Perks of Employing a Chief Privacy Officer
At a recent conference, a German CEO introduced his company’s Datenschutzbeauftragter to audience present, leaving at least half the crowd puzzled, wondering what the man had just said. The look on those confused faces amused the man, who reiterated jovially—“Meet our Chief Privacy Officer.” The translation should have put all the confusion to rest, but astonishingly a section of the crowd still looked lost. Their single collective thought – “Who would be a Privacy Officer?”
To answer the question, it is vital to know what privacy really means to an enterprise. Privacy or Data Privacy—to be more precise—is the relationship between collection and distribution of data; and the legal and political issues that surround them. It is an aspect of IT that deals with the capability to determine whether or not to share the data or parts of the data with third parties.
When we say third parties, it is usually the government or law enforcement agencies that request for information. How would organizations respond to such requests? How would they know what data to share and when to do it? This is where a Chief Privacy Officer or CPO comes in. CPOs are generally senior level or C-level executives within the organization, shouldered with the responsibility of developing and implementing policies that protect employee and customer data from unauthorized access. Their job description also includes frequent communication with employees, customers, and others regarding how much the company values privacy.
It is important to take into account what specialists say about privacy to actually grasp the depth and significance privacy is to an organization. In the words of world renowned security adviser, Roger A. Grimes, “Privacy problems are embedded in nearly every component of computer security. So much so, I propose updating the well-known security triad of CIA (Confidentiality, Integrity, and Availability) to CIPA, with a pillar dedicated to privacy. Sure, it can probably fit nicely under confidentiality, but wedding it to better-known encryption issues doesn’t give it enough visibility.”
So now the next question arises–How to identify the person most suitable for the post? There are a set of qualities that help organizations in recognizing the person who fits the bill. Since CPOs are specialists in privacy, focus on future, awareness of all possible risks, empathy and excellent communication capabilities should all be traits of the person considered. If the organization is successful in finding such a person among their ranks, it’s well and good. But if there isn’t anyone with the desired capability, it is always advisable to hire a privacy advocate. These are individuals and groups who have emerged from the civil society with their main priority being data privacy.
Staunch privacy advocates help the companies in understanding both employee and customer data confidentiality. They are experts in government and regulatory laws in the states or countries in which the organizations branches are setup. One of their main objectives is to educate other C-level officers regarding the importance of the data privacy and how it can be achieved. Creating documentation and policy, training materials, tests; and rectify violations are also a part of their job profile.
They explain what data can be collected and when, where, and how long it can be stored. CPO’s prefer specific data to personalized data since it makes categorization or segregation simpler on a broader scale. They also help keep the data better protected and later erased when they are no longer required. CPO has a major say in the data retention and deletion policies of the organization.

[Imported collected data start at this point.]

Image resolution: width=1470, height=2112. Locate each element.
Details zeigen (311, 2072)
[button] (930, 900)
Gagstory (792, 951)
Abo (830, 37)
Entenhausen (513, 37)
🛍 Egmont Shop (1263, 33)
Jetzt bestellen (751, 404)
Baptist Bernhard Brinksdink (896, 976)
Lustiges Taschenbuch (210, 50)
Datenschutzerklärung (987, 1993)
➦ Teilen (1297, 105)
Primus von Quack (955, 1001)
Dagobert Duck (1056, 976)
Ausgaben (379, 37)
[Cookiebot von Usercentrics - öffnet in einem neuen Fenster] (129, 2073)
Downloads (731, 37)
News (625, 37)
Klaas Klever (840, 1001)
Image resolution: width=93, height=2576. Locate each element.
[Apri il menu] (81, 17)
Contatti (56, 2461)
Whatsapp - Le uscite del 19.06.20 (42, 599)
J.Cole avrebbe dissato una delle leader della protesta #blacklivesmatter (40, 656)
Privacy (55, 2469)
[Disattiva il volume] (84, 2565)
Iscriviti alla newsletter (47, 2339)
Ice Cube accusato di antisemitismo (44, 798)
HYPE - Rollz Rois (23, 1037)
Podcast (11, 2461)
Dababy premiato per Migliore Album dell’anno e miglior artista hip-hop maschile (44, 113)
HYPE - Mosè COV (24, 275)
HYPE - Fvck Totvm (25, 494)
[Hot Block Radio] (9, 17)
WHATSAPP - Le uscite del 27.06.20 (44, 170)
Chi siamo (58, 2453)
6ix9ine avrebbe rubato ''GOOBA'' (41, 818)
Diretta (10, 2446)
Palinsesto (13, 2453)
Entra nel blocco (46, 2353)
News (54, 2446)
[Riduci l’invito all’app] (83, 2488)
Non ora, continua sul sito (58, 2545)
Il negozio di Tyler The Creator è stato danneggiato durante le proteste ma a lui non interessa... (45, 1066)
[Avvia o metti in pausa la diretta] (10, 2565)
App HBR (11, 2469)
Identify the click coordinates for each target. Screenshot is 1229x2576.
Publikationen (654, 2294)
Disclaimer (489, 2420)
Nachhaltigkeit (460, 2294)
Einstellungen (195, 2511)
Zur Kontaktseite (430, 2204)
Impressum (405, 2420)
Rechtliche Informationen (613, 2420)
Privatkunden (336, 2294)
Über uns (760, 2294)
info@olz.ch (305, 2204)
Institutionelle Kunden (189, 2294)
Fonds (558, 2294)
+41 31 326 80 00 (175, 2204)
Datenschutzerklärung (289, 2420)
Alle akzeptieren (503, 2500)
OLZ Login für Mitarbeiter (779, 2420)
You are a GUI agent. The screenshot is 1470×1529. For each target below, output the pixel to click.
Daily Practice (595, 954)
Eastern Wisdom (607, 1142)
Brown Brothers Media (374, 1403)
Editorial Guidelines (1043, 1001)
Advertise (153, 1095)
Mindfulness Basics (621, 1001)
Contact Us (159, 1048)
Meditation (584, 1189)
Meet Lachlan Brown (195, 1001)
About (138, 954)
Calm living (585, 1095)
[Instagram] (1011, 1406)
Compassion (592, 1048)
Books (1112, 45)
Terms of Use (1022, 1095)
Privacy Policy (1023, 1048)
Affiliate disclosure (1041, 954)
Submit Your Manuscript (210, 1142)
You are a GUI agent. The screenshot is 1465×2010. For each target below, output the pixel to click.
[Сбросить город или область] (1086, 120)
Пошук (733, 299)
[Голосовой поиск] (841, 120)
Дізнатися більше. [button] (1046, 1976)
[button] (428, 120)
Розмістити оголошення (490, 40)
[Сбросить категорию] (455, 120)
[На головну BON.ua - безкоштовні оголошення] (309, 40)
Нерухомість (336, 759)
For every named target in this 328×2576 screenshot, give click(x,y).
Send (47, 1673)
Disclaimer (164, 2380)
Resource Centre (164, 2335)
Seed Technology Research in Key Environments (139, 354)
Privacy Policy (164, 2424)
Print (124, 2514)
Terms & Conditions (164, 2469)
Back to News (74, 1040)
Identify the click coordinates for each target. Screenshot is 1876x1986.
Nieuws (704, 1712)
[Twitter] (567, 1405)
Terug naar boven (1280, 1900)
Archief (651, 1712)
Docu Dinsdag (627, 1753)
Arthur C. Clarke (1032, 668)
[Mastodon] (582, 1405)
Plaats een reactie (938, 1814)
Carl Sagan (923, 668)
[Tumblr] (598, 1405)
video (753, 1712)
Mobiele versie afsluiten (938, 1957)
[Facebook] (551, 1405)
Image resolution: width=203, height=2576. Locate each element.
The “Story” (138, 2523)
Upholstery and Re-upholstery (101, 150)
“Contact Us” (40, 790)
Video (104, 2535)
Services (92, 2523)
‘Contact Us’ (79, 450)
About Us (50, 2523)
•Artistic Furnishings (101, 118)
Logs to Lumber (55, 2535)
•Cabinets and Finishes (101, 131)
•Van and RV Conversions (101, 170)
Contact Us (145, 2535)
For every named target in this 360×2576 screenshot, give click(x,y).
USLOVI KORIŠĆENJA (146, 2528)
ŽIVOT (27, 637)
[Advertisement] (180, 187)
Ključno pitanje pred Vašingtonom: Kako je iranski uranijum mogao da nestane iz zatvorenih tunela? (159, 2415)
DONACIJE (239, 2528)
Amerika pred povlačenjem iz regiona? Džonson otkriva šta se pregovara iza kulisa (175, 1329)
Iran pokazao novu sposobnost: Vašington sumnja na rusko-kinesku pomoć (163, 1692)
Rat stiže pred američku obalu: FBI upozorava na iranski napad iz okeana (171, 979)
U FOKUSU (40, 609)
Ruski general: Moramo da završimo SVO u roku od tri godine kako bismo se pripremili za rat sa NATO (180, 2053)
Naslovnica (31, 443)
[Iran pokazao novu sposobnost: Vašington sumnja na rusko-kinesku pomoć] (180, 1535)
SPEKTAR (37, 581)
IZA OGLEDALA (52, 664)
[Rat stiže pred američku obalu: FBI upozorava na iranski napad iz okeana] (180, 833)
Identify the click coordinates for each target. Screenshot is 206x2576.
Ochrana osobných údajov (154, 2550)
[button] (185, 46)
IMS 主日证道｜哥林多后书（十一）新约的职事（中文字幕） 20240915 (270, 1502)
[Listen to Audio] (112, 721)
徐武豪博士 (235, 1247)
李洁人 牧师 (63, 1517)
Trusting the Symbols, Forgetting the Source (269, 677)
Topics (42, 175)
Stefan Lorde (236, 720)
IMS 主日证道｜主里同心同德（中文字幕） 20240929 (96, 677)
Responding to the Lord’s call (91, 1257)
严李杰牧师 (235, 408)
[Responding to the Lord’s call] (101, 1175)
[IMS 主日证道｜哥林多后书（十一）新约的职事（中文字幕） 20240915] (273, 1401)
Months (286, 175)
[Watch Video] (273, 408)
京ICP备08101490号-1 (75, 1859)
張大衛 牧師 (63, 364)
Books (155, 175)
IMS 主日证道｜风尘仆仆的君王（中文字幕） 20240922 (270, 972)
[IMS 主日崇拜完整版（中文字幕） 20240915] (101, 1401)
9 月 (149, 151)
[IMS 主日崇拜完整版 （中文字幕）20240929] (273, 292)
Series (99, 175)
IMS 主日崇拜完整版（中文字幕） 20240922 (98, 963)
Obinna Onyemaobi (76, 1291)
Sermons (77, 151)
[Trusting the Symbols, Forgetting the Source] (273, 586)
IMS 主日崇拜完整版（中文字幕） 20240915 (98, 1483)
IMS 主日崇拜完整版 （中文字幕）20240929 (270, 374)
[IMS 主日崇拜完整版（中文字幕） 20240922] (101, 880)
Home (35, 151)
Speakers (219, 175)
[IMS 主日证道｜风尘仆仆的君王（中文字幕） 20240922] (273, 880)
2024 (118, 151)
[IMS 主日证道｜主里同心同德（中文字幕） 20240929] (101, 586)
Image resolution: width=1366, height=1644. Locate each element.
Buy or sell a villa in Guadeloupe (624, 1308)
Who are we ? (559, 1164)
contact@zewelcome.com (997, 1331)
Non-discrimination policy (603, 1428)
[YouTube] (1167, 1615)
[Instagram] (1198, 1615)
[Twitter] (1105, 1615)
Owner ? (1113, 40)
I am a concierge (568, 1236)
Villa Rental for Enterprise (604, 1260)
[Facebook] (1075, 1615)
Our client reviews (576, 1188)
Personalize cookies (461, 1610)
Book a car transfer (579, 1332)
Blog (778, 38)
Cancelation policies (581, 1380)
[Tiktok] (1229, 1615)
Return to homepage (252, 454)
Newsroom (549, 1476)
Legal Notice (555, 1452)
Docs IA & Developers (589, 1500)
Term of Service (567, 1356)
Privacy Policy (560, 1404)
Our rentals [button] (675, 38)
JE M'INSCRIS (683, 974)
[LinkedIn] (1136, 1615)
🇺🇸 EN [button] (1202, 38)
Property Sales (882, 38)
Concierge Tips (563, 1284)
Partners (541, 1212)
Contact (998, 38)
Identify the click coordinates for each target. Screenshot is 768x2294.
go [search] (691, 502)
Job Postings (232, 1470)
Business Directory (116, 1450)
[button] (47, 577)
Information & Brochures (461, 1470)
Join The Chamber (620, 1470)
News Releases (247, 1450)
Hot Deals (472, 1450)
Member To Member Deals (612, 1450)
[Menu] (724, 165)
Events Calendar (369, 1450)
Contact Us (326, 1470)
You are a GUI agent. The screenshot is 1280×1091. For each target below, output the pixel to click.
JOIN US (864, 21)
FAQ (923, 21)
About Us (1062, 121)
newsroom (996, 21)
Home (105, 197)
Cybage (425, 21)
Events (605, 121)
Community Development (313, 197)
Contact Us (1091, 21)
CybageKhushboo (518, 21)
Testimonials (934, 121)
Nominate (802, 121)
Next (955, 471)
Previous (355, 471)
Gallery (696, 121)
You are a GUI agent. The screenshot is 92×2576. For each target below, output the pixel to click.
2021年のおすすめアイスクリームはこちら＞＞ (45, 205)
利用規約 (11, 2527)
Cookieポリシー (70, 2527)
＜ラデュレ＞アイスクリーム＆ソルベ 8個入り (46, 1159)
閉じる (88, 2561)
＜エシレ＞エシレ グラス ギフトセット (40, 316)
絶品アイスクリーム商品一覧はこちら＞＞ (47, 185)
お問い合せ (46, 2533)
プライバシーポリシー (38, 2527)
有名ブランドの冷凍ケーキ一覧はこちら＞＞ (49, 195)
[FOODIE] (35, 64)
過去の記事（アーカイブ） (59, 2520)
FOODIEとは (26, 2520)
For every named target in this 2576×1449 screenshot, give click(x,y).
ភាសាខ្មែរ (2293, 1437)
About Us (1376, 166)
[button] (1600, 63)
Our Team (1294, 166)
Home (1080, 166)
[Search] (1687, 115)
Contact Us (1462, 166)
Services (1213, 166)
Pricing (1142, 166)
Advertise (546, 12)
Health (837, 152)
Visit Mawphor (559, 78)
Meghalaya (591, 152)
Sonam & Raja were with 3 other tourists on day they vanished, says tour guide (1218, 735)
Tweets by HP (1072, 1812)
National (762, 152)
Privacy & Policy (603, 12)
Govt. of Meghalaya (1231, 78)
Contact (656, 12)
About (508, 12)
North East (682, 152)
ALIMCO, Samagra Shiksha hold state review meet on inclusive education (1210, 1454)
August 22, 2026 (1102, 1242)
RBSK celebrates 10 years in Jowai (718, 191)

One other notable duty of a CPO is to help the firm in automatically deleting old emails and data stores at a predetermined time. A continuous email trail is a huge risk for any company. For example, let us go all the way back to 2014 when Sony was hacked. The company lost more than 100 terabytes of data that included many unreleased movies. But that wasn’t the worst of it. Highly confidential information was exposed, including Social Security numbers and addresses of thousands of current and past employees, as well as Hollywood stars. It was after this disaster that Sony decided to appoint a CPO for each of its sub-divisions. Sony can be considered lucky in a way that they have become more aware of data privacy. The sad part is multitudes of firms are still ignorant and are learning it the hard way, everyday. It is only in fairly recent times that the CPO’s importance has been understood and largely acknowledged.
Based on the discussions above, it is fair to say that regardless of the size of a firm, the position of CPO is one which should be regarded very seriously. As the famous quote goes, “There is a storm coming!” and the CPOs are the safe keepers who can face this storm head-on.